## Stored items
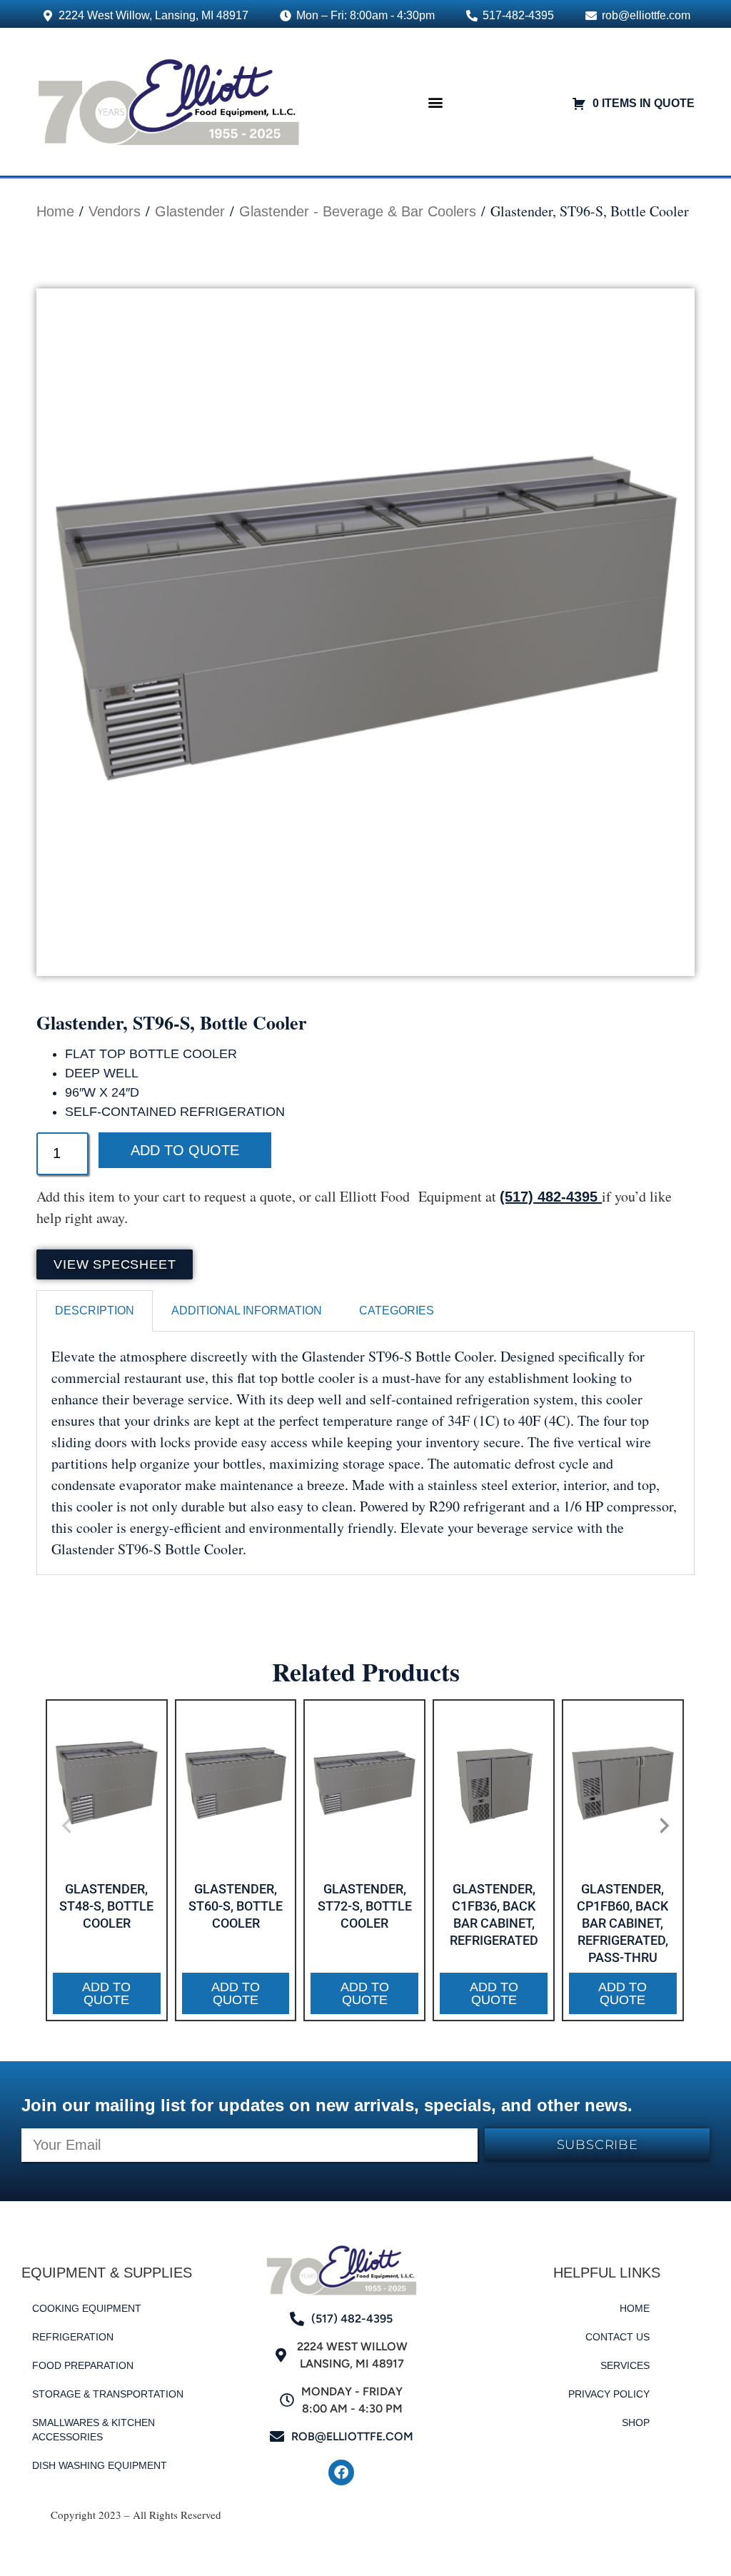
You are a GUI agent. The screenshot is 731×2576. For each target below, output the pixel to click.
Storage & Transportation (107, 2394)
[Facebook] (341, 2472)
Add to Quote (185, 1150)
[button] (436, 102)
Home (55, 211)
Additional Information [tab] (246, 1310)
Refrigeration (73, 2337)
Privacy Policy (609, 2394)
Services (625, 2365)
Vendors (115, 211)
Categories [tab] (396, 1310)
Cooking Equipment (86, 2308)
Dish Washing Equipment (99, 2465)
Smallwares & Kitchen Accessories (93, 2429)
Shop (636, 2422)
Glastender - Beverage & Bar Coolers (357, 211)
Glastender (190, 211)
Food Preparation (82, 2365)
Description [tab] (94, 1310)
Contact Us (617, 2337)
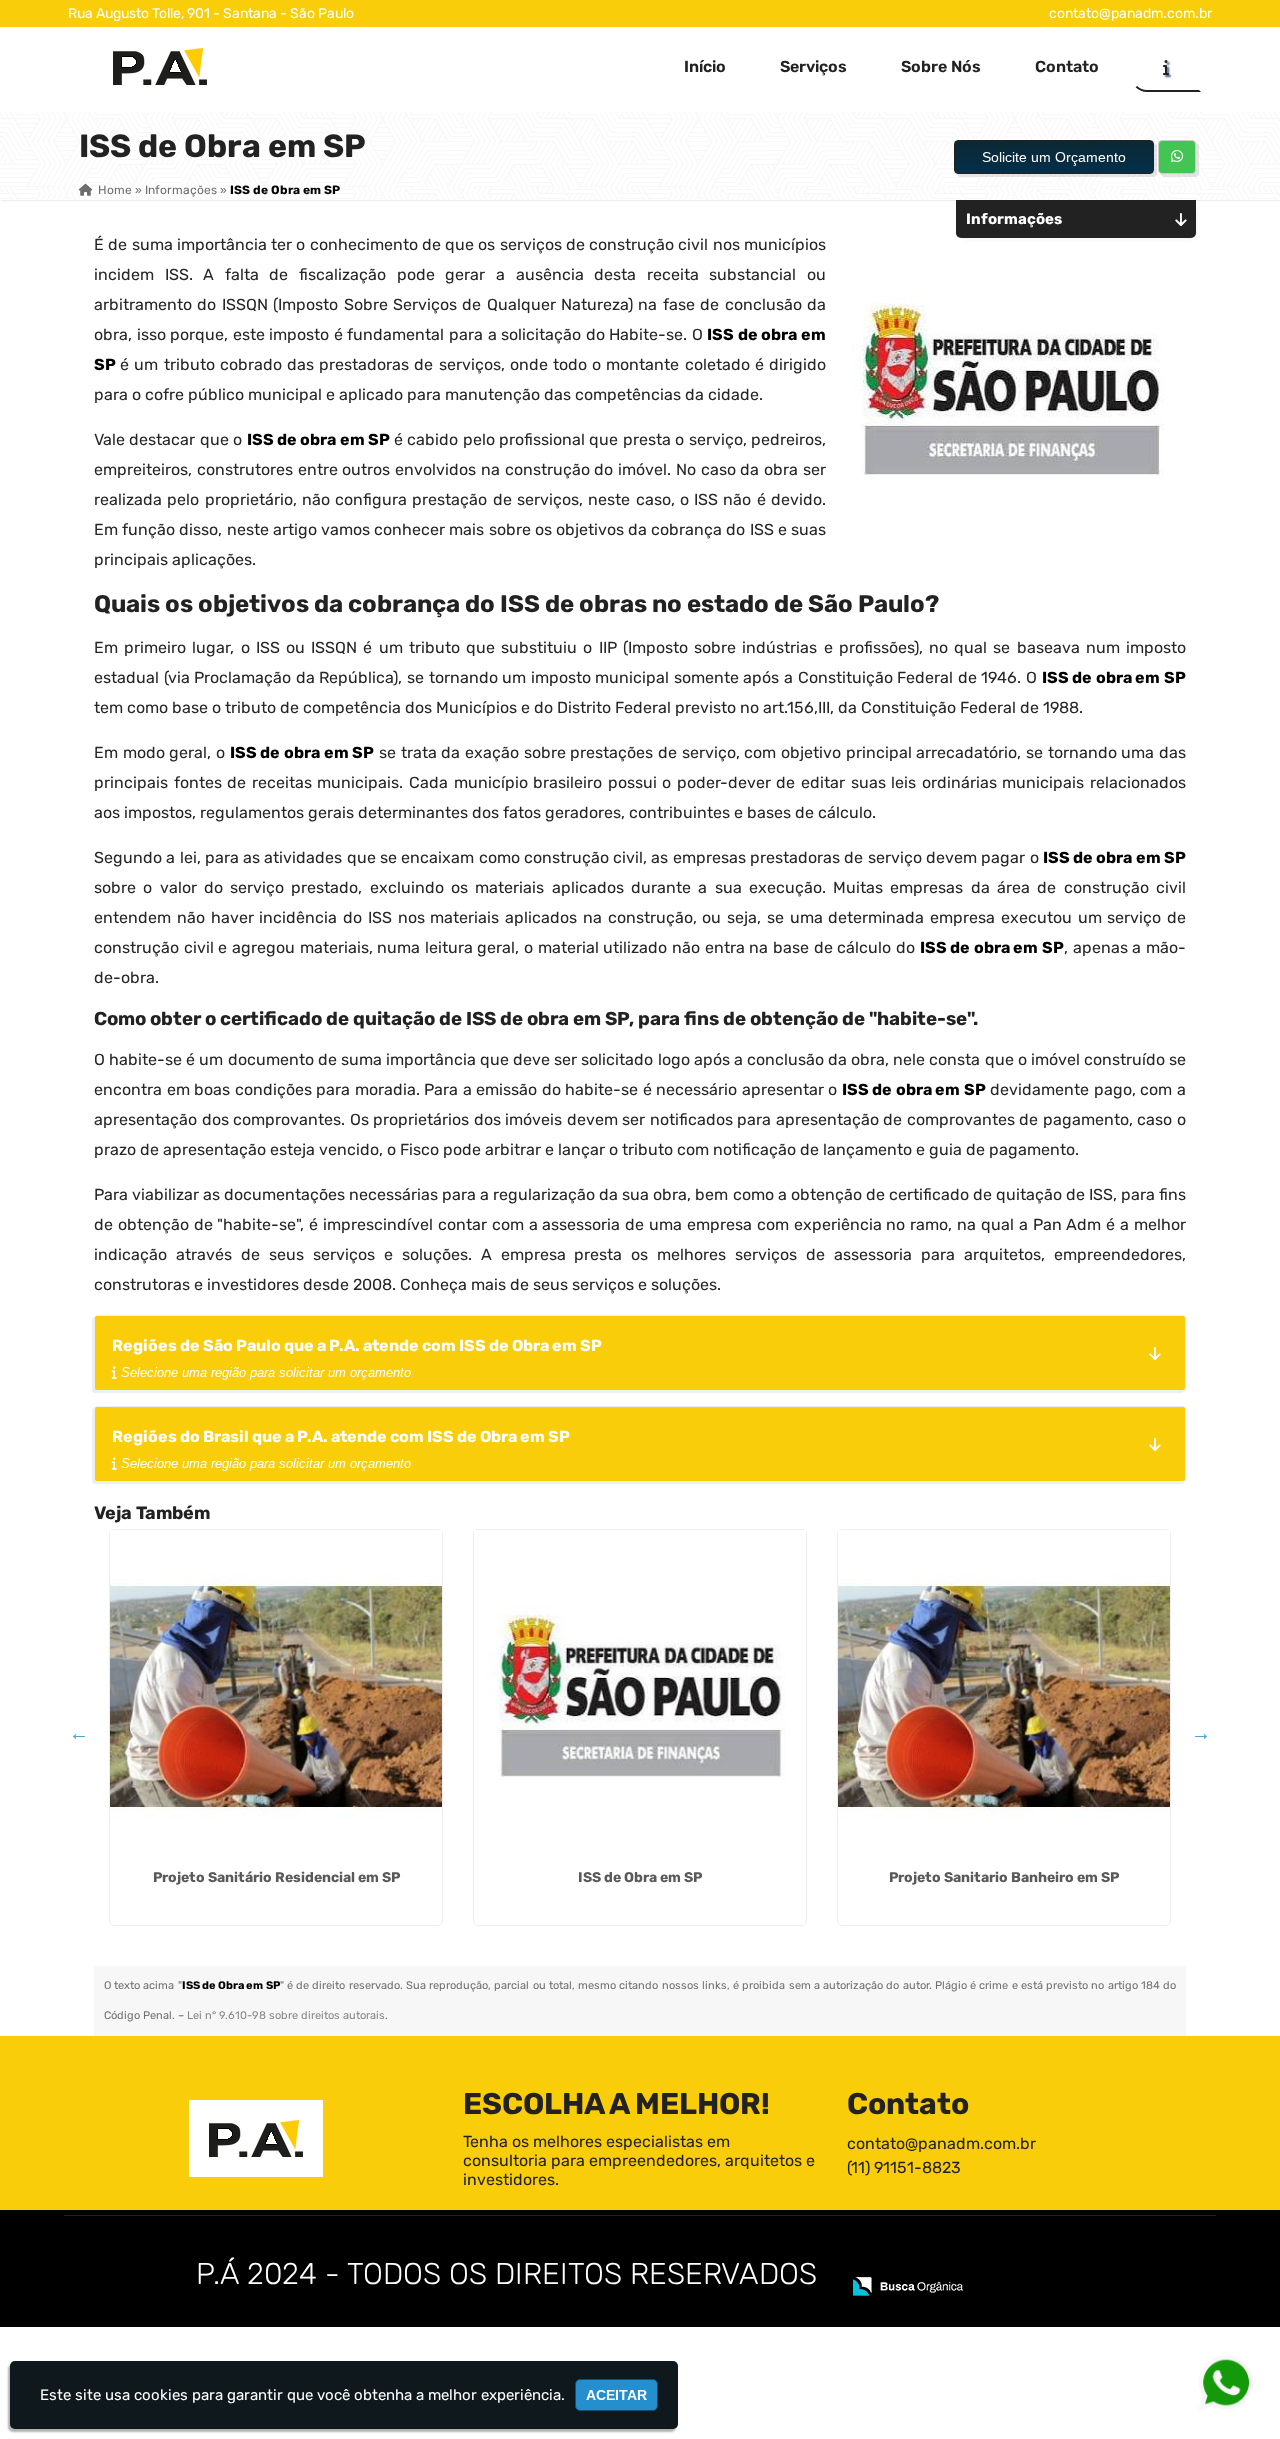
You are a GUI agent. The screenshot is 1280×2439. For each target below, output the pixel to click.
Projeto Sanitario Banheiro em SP (1004, 1877)
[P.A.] (256, 2138)
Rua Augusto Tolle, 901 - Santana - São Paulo (211, 13)
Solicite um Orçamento (1054, 157)
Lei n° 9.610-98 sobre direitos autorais (286, 2015)
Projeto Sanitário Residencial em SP (276, 1877)
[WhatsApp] (1217, 2381)
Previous (79, 1733)
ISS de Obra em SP (640, 1877)
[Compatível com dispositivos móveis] (1058, 2259)
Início (705, 66)
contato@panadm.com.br (1130, 13)
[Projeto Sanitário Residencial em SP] (276, 1696)
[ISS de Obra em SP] (640, 1696)
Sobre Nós (941, 66)
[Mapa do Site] (868, 2259)
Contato (1067, 66)
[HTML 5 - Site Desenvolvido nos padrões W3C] (920, 2259)
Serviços (813, 66)
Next (1201, 1733)
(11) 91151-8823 (904, 2167)
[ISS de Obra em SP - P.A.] (160, 66)
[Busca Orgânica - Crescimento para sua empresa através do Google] (907, 2284)
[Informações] (1166, 67)
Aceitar (616, 2395)
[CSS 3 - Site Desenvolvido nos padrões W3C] (989, 2259)
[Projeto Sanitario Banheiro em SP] (1004, 1696)
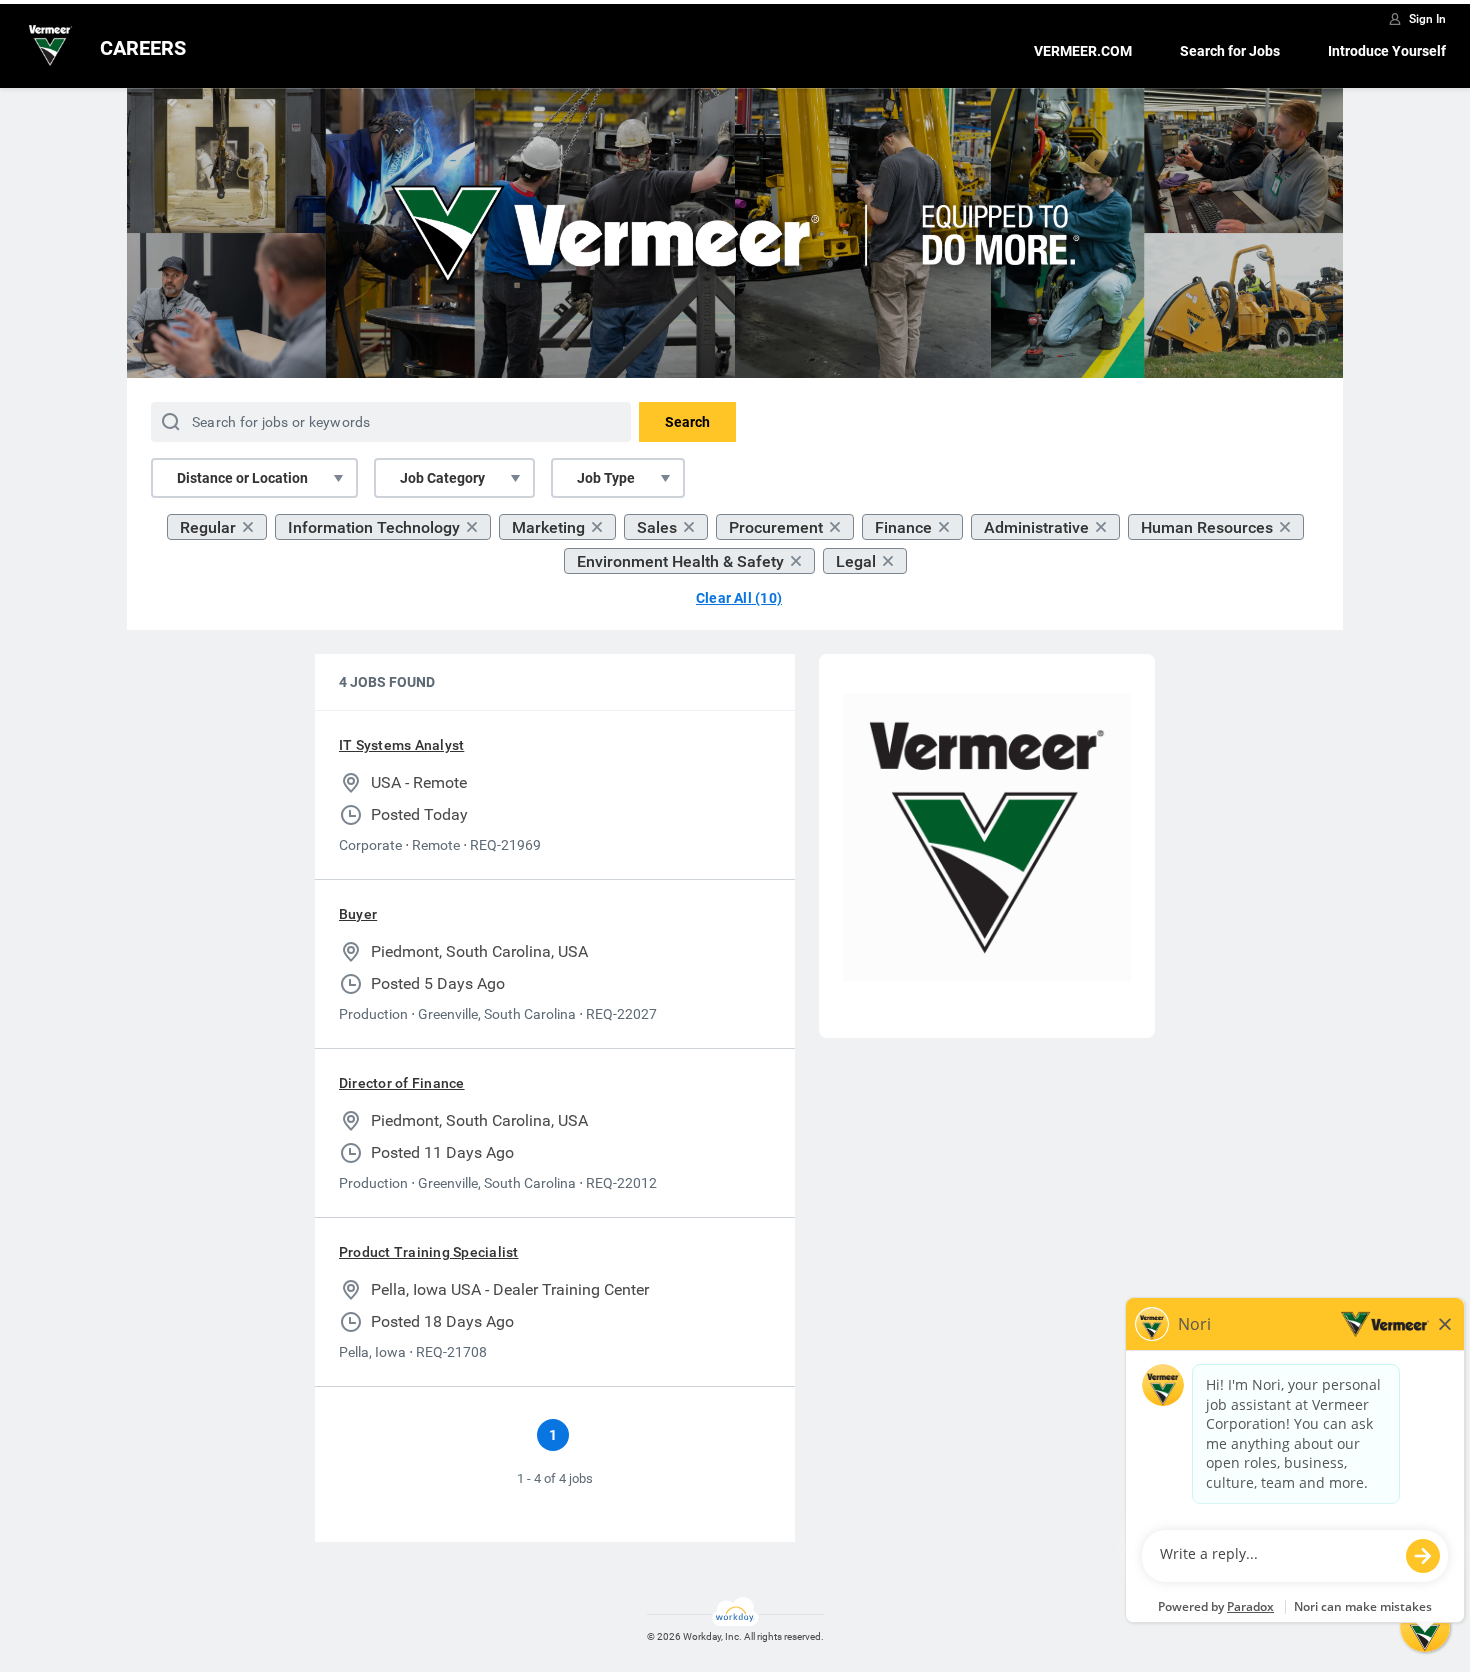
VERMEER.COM (1083, 51)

## ACTION ITEM
A word-for-word copy of the lines above from the one with "ISS de Obra em SP (640, 1877)" through the one with "[CSS 3 - Site", inclusive, is the only output wanted.

## ANSWER TO THIS EXERCISE
ISS de Obra em SP (640, 1877)
[Compatível com dispositivos móveis] (1058, 2259)
Início (705, 66)
contato@panadm.com.br (1130, 13)
[Projeto Sanitário Residencial em SP] (276, 1696)
[ISS de Obra em SP] (640, 1696)
Sobre Nós (941, 66)
[Mapa do Site] (868, 2259)
Contato (1067, 66)
[HTML 5 - Site Desenvolvido nos padrões W3C] (920, 2259)
Serviços (813, 66)
Next (1201, 1733)
(11) 91151-8823 (904, 2167)
[ISS de Obra em SP - P.A.] (160, 66)
[Busca Orgânica - Crescimento para sua empresa através do Google] (907, 2284)
[Informações] (1166, 67)
Aceitar (616, 2395)
[CSS 3 - Site Desenvolvido nos padrões W3C] (989, 2259)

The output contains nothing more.